Users of durable medical equipment (DME) have called upon a home health advocacy group in their efforts to voice hardships caused by the latest round of the Centers for Medicare & Medicaid Services (CMS) Competitive Bidding program.
Round 2 of CMS’s Competitive Bidding Program went into effect July 1, 2013, and since then more than 2,000 patients have called an organization, People for Quality Care, seeking assistance for DME products that have become limited in certain areas as a result of the Medicare bidding program.
In some circumstances, Medicare beneficiaries have encountered difficulties in acquiring new devices such as power wheelchairs in their area due to a number of providers that were not able to secure winning bids to serve certain geographical areas.
Other beneficiaries have claimed that even when they did receive the new equipment they requested from a new DME provider, often times the device was not the right size, or the closest provider required beneficiaries and their family members to travel farther to pick up the equipment from a wining bid provider.
But through all of the complaints, it appears as if CMS is blind to the struggles at hand, according to the American Association for Homecare.

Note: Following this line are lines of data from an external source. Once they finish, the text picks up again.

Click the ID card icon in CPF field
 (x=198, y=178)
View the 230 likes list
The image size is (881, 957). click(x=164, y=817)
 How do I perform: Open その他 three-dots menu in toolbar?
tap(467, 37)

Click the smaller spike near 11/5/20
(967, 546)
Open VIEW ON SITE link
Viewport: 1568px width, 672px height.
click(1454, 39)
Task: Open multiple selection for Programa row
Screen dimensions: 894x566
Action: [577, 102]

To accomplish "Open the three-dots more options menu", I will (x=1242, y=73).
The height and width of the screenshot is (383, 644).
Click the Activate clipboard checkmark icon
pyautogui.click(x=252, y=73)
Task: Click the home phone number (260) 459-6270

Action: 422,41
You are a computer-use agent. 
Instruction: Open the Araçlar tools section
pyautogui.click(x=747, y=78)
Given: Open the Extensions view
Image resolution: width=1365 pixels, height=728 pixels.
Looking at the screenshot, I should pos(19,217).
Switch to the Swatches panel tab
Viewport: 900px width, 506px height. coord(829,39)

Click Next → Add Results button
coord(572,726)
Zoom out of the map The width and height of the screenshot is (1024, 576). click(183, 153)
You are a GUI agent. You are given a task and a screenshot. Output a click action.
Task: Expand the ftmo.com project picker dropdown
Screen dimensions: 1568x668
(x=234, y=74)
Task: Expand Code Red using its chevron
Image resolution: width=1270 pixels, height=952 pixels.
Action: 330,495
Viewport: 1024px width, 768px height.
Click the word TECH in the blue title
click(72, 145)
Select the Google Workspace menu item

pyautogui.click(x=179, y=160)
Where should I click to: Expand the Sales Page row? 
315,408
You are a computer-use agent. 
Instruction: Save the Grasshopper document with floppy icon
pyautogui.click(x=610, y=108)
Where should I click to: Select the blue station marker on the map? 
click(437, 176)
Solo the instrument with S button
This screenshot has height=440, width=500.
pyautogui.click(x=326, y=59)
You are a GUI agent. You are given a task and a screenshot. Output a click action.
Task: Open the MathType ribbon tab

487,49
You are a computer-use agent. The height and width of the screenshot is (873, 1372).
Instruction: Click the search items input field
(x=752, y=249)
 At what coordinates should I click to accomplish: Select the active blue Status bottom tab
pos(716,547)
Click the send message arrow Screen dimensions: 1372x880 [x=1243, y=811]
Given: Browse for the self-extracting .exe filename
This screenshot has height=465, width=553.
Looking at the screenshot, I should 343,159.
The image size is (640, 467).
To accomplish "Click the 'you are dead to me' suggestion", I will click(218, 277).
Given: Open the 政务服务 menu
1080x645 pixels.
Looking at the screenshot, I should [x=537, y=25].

“It’s disturbing that CMS is claiming everything is fine when people are suffering,” said Tom Ryan, president of AAHomecare. “The bidding program is bad public policy that needs to be fixed or stopped.”
A May 2012 report from the Government Accountability Office (GAO) suggested that CMS may be intentionally undercounting the number of problems it has received in response to its Competitive Bidding program.
“CMS’s definition of inquiry and complaint may be an optimistic characterization of beneficiary calls,” the report states. “According to CMS, all calls are first classified as inquiries and are only classified as complaints when they remain unresolved by CSRs [customer service representatives].”
As individuals who utilize DME products are often a more frail and older population, home health advocacy groups like AAHomecare and the National Association for Home Care & Hospice have argued that these individuals might even have to leave their homes and instead receive care in more costly institutions, such as nursing homes or hospitals if their conditions worsen.
“CMS must acknowledge the real problems that Medicare patients are encountering,” Ryan said. “How can they expect anyone to believe that they have only received a handful of complaints when more than 2,000 people have reached out to a private organization for help addressing their problems?”